7. I am grateful to both parties for their oral submissions on this point and to Mr Halim for an extremely well-constructed Rule 24 Reply both in respect of this ground and the other three.
8. I have decided that the fourth ground is not made out. Whilst read in isolation it is possible to construe the judge as recording a concession beyond that which was made, I consider that when the determination is read as a whole and particular attention is paid to the judge’s own enunciation in para 46 of the “starting point” of his own assessment it is clear that all the judge was accepting was that the claimants were persons who subjectively believed that evangelism was part of the duty of their faith. It is not in dispute, as I understand it, that this is a correct description of what the HOPO did in fact accept. Further, it is clear that from para 46 onwards the judge then embarks on a detailed assessment of the claimants’ accounts which treats the issue of whether they had objectively shown that they had evangelised to others as something for him to decide on the evidence: see e.g. paras 49, 52, 62-66. I consider para 63 as being of particular importance because it underlines the fact that this was a case in which the judge at the hearing had not only the evidence that was considered by the SSHD at the time of the refusal decision but had the benefit of seeing the evidence of the claimants tested in cross-examination. It was clearly as a result of that process (not any concession) that he found them credible and stated that “The first [claimant] in particular came across in evidence as a dedicated Pentecostal Christian who was proud of her faith and committed to it”. I would add the point fairly raised by Mr Deller himself that another aspect to this case was that the claimants were Pentecostal Christians and in that particular faith evangelising is incontrovertibly a very prominent part of the practice of the faith.

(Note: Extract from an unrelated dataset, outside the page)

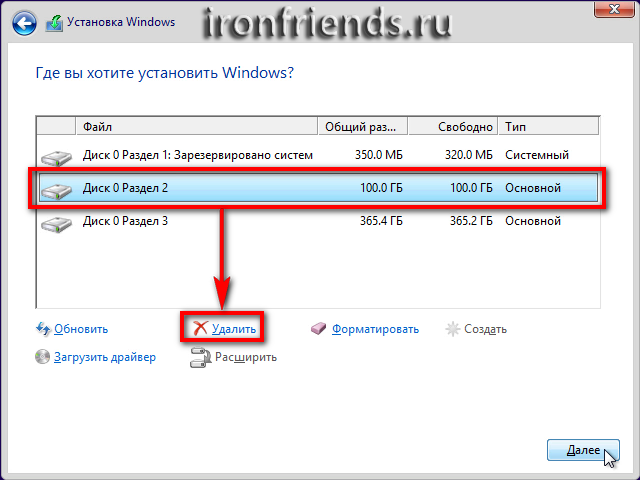Sort by the Тип column header
This screenshot has width=640, height=480.
pyautogui.click(x=550, y=128)
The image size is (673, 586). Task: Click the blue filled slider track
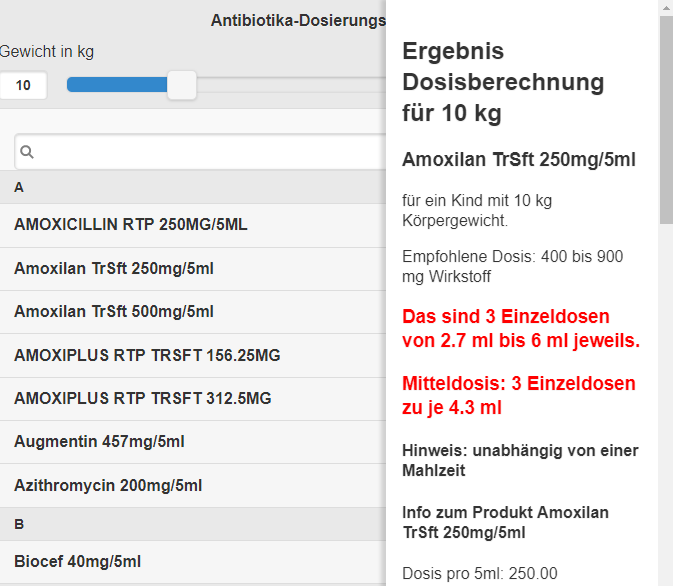(x=117, y=85)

9. Given that I found the last three grounds to lack force, I am not persuaded that the first ground identifies any error of law vitiating the judge’s findings of fact. Read as a whole the judge, despite very significant misgivings about various aspects of the claimants’ evidence, was persuaded that these were outweighed by important positive factors. The judge assessed those positive factors for himself and did not in the course of setting out his reasons and findings (starting at para 43) rely on a concession that the claimants had been accepted as having preached or evangelised their Pentecostalism to persons of other faiths.
10. For the above reasons I conclude that the SSHD‘s grounds of appeal are not made out. Accordingly the decision of the First tier Tribunal judge must stand.